Effect on lipid and carbohydrate metabolism
With hyperthyroidism, both glycogenolysis and gluconeogenesis in the liver are accelerated, as well as the absorption of glucose in the gastrointestinal tract. Therefore, hyperthyroidism makes it difficult to control glycemia in patients who simultaneously suffer diabetes mellitus... Thyroid hormones accelerate both the synthesis and breakdown of cholesterol. The latter effect is mainly associated with an increase in hepatic low-density lipoprotein (LDL) receptors and an acceleration of LDL clearance. In hypothyroidism, total and LDL cholesterol levels are generally elevated. Lipolysis is also accelerated, as a result of which the content of free fatty acids and glycerol in the plasma increases.

Endocrine effects
Thyroid hormones alter the production, regulation of secretion, and metabolic clearance of many other hormones. In children with hypothyroidism, the secretion of growth hormone is disrupted, which slows down the growth of the body in length. Hypothyroidism can delay and sexual development, disrupting the secretion of GnRH and gonadotropins. However, in primary hypothyroidism, premature sexual development is sometimes observed, probably due to the interaction of very large amounts of TSH with gonadotropin receptors. Some women with hypothyroidism develop hyperprolactinemia. Menorrhagia (prolonged and severe uterine bleeding), anovulation and infertility. In hypothyroidism, the reaction of the hypothalamic-pituitary-adrenal system to stress is weakened, which is somewhat offset by a slowdown in the metabolic clearance of cortisol. The restoration of euthyroidism in such cases can lead to adrenal insufficiency, since the clearance of cortisol is accelerated, and its reserves remain reduced.

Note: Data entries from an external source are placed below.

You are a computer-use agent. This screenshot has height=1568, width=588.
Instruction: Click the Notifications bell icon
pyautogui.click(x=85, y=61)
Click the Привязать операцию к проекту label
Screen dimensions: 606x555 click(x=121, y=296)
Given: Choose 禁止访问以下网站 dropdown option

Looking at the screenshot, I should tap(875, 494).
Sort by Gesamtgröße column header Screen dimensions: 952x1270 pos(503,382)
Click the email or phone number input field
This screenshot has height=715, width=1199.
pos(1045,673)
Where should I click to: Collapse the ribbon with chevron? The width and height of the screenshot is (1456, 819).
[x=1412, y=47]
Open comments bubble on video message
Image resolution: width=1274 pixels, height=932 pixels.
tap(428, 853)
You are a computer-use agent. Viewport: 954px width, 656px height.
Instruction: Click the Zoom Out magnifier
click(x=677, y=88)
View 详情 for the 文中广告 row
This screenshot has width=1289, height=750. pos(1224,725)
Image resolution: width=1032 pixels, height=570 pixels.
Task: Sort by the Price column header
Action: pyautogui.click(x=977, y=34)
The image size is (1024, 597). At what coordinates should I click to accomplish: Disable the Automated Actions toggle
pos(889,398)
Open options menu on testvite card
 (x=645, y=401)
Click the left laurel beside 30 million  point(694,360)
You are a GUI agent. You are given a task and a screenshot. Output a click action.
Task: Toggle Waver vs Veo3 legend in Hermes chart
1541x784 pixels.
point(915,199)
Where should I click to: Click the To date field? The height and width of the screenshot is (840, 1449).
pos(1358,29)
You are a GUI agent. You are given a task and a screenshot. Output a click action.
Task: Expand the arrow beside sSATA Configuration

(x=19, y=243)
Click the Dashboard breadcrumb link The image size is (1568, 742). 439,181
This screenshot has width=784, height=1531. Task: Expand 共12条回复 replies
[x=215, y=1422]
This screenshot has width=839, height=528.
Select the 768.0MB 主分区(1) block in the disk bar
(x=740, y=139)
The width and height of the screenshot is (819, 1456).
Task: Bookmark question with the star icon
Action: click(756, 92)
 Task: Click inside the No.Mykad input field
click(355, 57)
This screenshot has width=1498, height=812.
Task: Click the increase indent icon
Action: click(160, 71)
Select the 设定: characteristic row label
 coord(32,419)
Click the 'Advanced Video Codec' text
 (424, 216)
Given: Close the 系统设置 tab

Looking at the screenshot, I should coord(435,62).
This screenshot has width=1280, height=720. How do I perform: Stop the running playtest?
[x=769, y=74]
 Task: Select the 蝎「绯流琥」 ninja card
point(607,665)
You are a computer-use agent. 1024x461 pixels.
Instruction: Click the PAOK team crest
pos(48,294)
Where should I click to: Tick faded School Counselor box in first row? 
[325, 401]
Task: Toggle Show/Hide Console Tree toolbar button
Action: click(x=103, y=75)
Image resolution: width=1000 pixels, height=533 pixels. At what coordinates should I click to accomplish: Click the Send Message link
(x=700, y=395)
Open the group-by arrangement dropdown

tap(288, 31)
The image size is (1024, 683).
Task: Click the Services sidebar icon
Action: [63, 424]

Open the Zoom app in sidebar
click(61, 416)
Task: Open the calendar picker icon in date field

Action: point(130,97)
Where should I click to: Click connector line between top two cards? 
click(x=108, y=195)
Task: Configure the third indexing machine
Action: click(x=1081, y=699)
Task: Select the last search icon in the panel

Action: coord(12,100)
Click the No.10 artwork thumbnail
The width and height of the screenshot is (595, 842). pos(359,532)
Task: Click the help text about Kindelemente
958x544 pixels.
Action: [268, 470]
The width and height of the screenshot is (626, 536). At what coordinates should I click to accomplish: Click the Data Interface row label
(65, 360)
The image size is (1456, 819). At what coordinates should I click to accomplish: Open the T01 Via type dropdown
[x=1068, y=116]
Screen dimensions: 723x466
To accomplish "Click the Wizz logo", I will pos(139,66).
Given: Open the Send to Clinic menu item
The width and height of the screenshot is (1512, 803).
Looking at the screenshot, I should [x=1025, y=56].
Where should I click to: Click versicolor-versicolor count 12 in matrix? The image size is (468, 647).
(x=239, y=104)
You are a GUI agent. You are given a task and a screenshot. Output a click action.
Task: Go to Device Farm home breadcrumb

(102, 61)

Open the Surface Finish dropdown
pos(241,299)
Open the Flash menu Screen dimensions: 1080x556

With hyperthyroidism in men, gynecomastia may develop, due to the accelerated aromatization of androgens with the formation of estrogens and an increased level of globulin that binds sex hormones. The gonadotropic regulation of ovulation may also be impaired and menstrual cycleleading to infertility and amenorrhea. Restoration of euthyroidism usually eliminates all of these endocrine disorders.